# What's going on with these fish?



## ohiou_98 (Mar 19, 2007)

Today I hit a 5 acre pond. The water is SUPER clear--kinda lke bath water! As I approached the pond, I could see (thanks to my polarized glasses) bass allllllll over the place. They were mainly shallow, near the bank. But, I did see some fish out in the middle of the pond, but they were near the surface. The fish were in groups too.. I never saw just one fish, they were always in a group of 2 but mostly in larger groups (sometimes up to 5 in a pack). The fish would swim around, up and down the bank....definitely looked like they were "searching".

I started throwing a spinnerbait, but had no luck. chartruese w/ silver blade. I would run those spinners right past their noses, but they wouldn't even take a second look. 

The fish seemed more interested in my texas rigged black & blue lizard or brown jig. I could see packs of fish (sometimes 4 to a pack) closely follow my lizard up the bank. They would get close and stare at the lure....but no bites. ??? 

Any ideas to get these dudes to bite??


----------



## noodle8177 (Sep 24, 2007)

They could be spawing or very close to spawing. Try a fluke or something that looks like a minnow and they might take it. It really sounds like they are on spawn or getting ready to.


----------



## ohiou_98 (Mar 19, 2007)

noodle8177 said:


> They could be spawing or very close to spawing. Try a fluke or something that looks like a minnow and they might take it. It really sounds like they are on spawn or getting ready to.
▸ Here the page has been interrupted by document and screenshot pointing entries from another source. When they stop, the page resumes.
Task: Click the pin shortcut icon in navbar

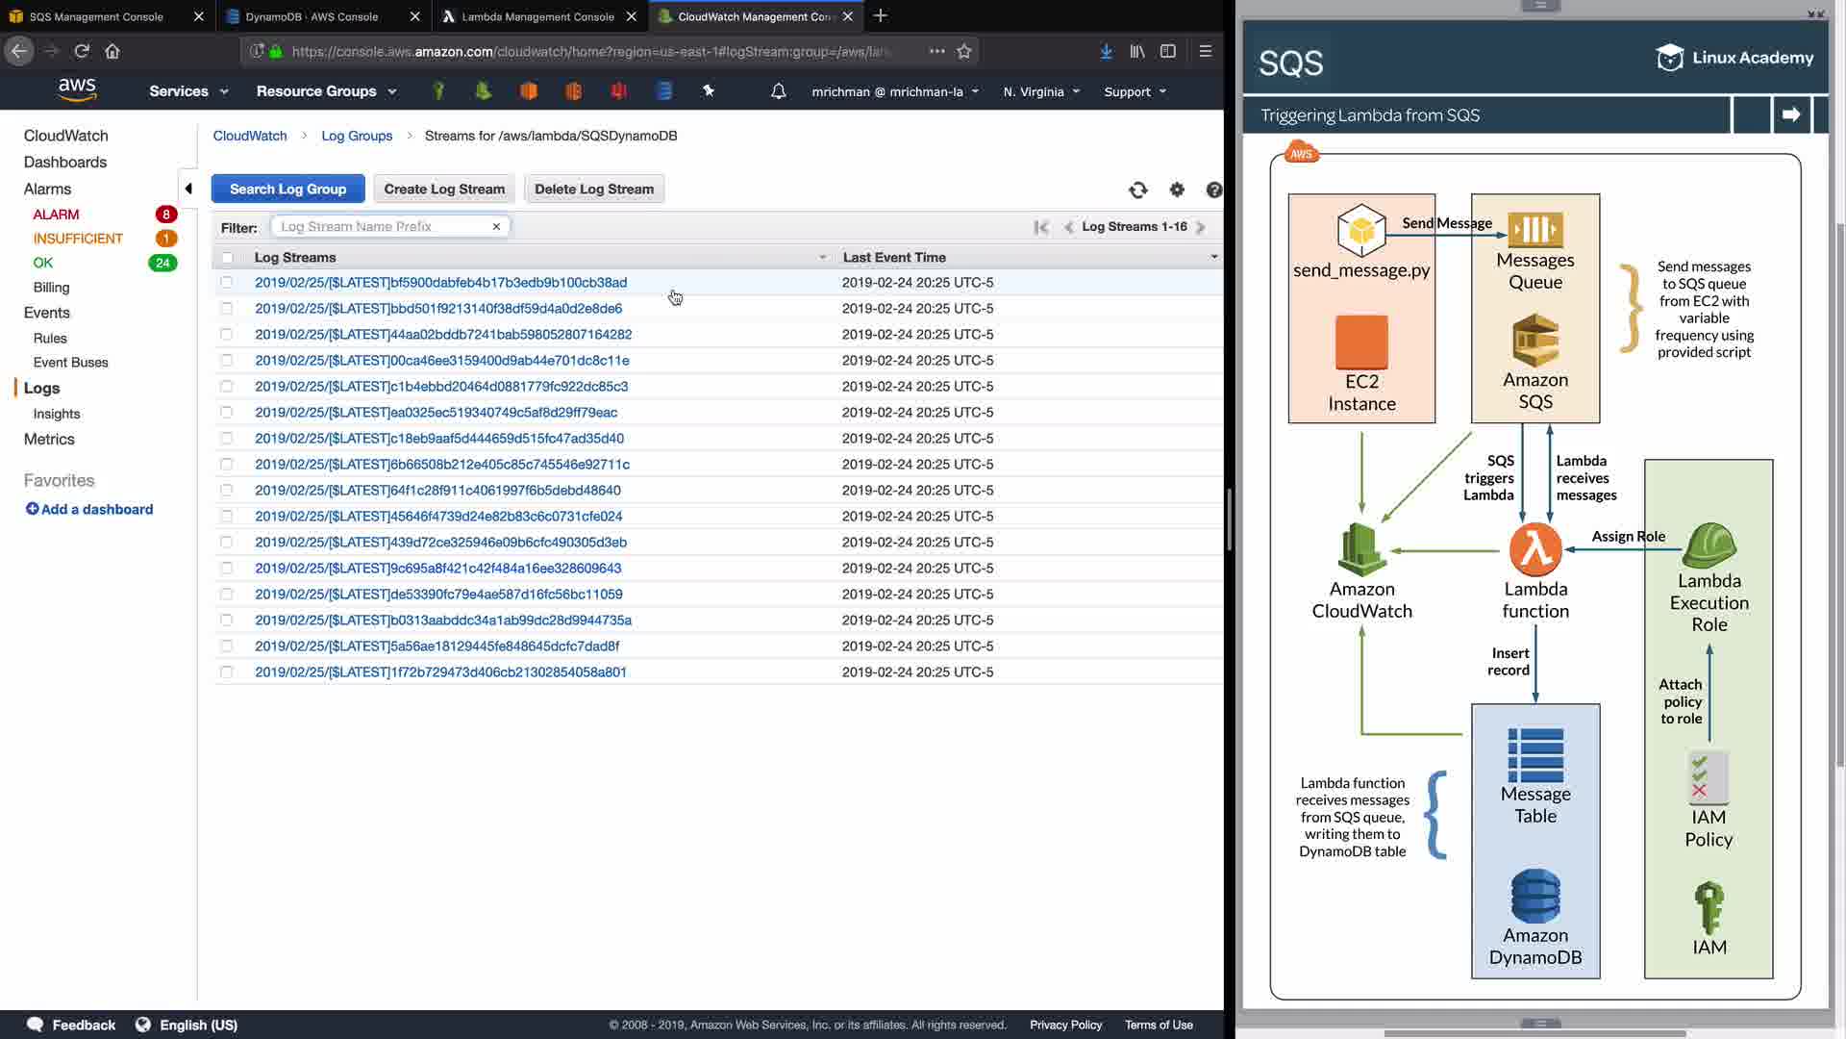Action: (x=709, y=91)
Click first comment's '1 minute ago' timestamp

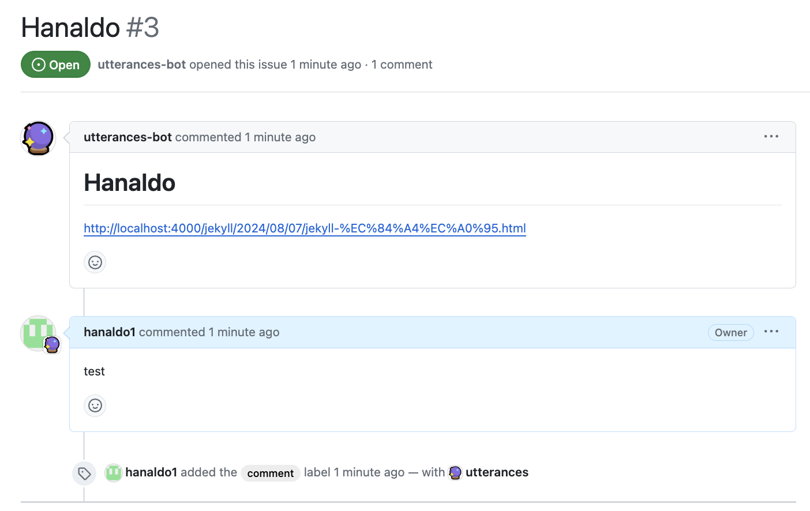(280, 137)
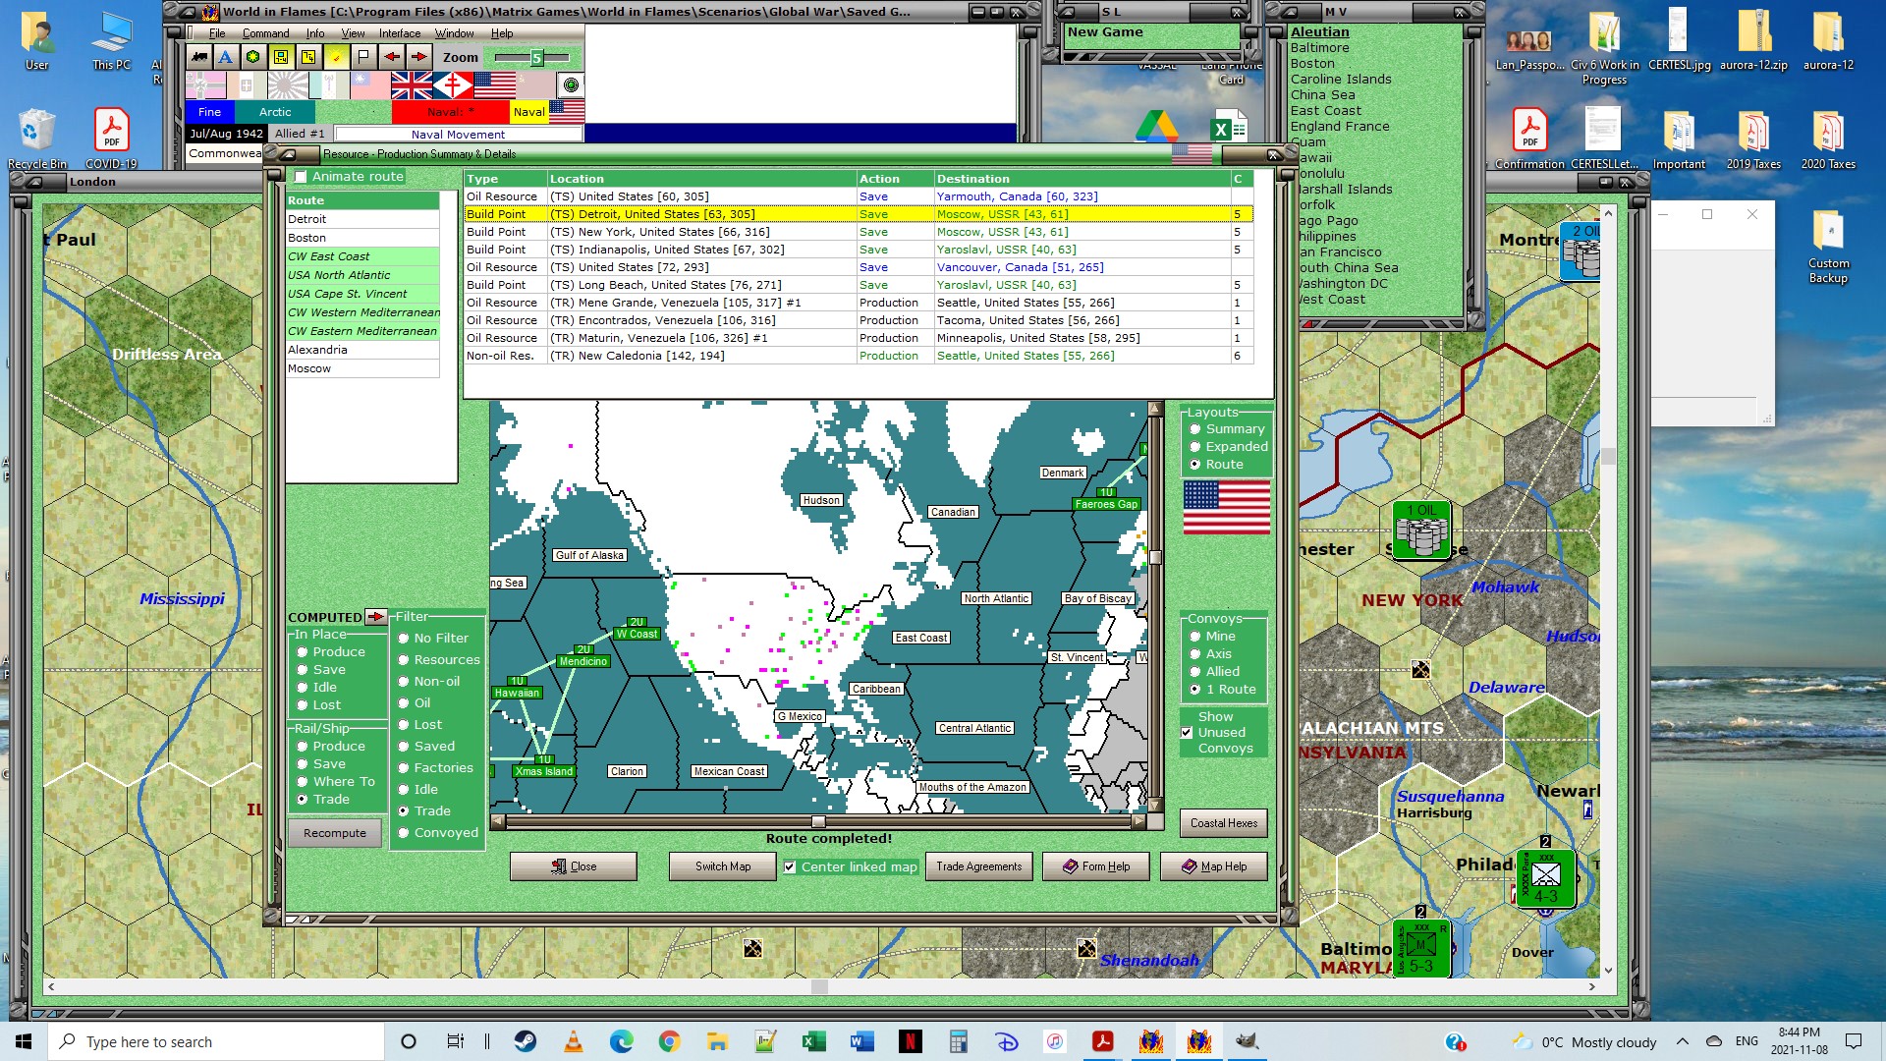
Task: Click the white flag toolbar icon
Action: click(363, 57)
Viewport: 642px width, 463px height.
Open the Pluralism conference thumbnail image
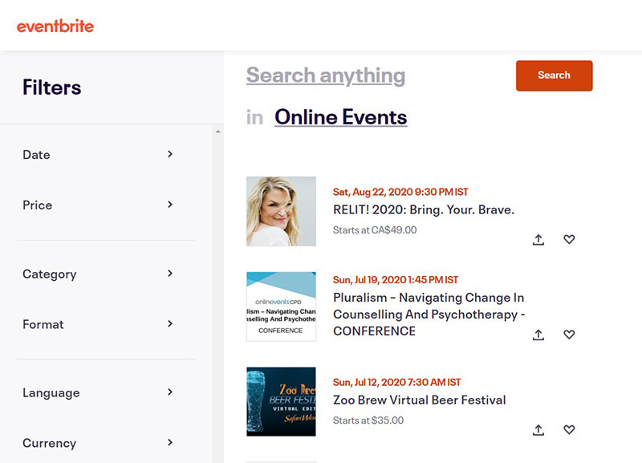click(x=281, y=307)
i wondered about that. The water temp in the late evening was 59 degrees.


----------



## noodle8177 (Sep 24, 2007)

If my mind serves me right bass start spawing i beleive on 60 degree water. I went yesterday to a lake and water temp was mid to upper 60's but bass were feeding real good.


----------



## Smallmouth Crazy (Apr 4, 2006)

The last couple days I have had good success with live bass minnows, I hook them through the tail and put them around bass that I see cruising, some do infact ignore it...but othes cant seem to lay off that minnow fluttering around them in there face.


----------



## bigcats28 (Jul 23, 2006)

majority of bass spawn in low 60 degree water. The bigger bass spawn when the water is a little cooler than that.


----------



## fishinjim (Aug 9, 2006)

I landed 14 LM and had as many break off using a watermellon with black specks curly tail. I did catch 1 on a watermellon tube but by far the curly tail was the tits! I was in stained water, at a small pond, and as you said, they were all close to shore, in packs of 2-3. Slow retrieve was better than fast.


----------



## madcrappiekids (Mar 11, 2006)

had the same issue - seemed like they were just spooked at sight or sound of anything i put in the water???


----------



## fishslime (Jul 28, 2006)

ohiou_98 said:


> . The water is SUPER clear--kinda lke bath water!
> 
> 
> The clearer the water it easier for the bass to see that there is something differt about your bait from what the have been eating
> ...


----------



## jkeeney20 (Mar 21, 2006)

Had another post about this, but I had the same problem last week in a pond. The fish would come up to the bait and just look at it, never would take it. That was with several different types and colors. Tried some crappie minnows and caught several, the key was to let it set still for 2-5 minutes at a time...they would come up to it and just look at it for ever, than all of a sudden BAM...kind of weird...guess it would be like dead sticking with a jerkbait, letting it set still for ever...


----------



## Thick Rick (Feb 3, 2008)

I would go with a plastic worm. If it is that clear, probably a finesse worm. Work it by them nice and slow. Light weight so it falls slow. Actually now that I think about it, a Senko would probably do it. It falls nice and slow and can usually trigger them because of how it falls. Especially if it is over top of a bed. Don't use any weight at all on the Senko. Otherwise, I agree with noodle. Something minnow like.


----------



## riverKing (Jan 26, 2007)

finesse, senko's, small tubes, small jigs, sluggo's, donnot make a cast unless you see the fish and lead them by a long distance. often the best way is to find "pacing" fish that go back and forth, throw behind them and let is sink and dont move it until they turn around and swim back by, this can be very effective. the other good tech. i like are buzzbaits late, and night fishing with giant swimbaits and jig-n-pigs, great way to get bigger fish


----------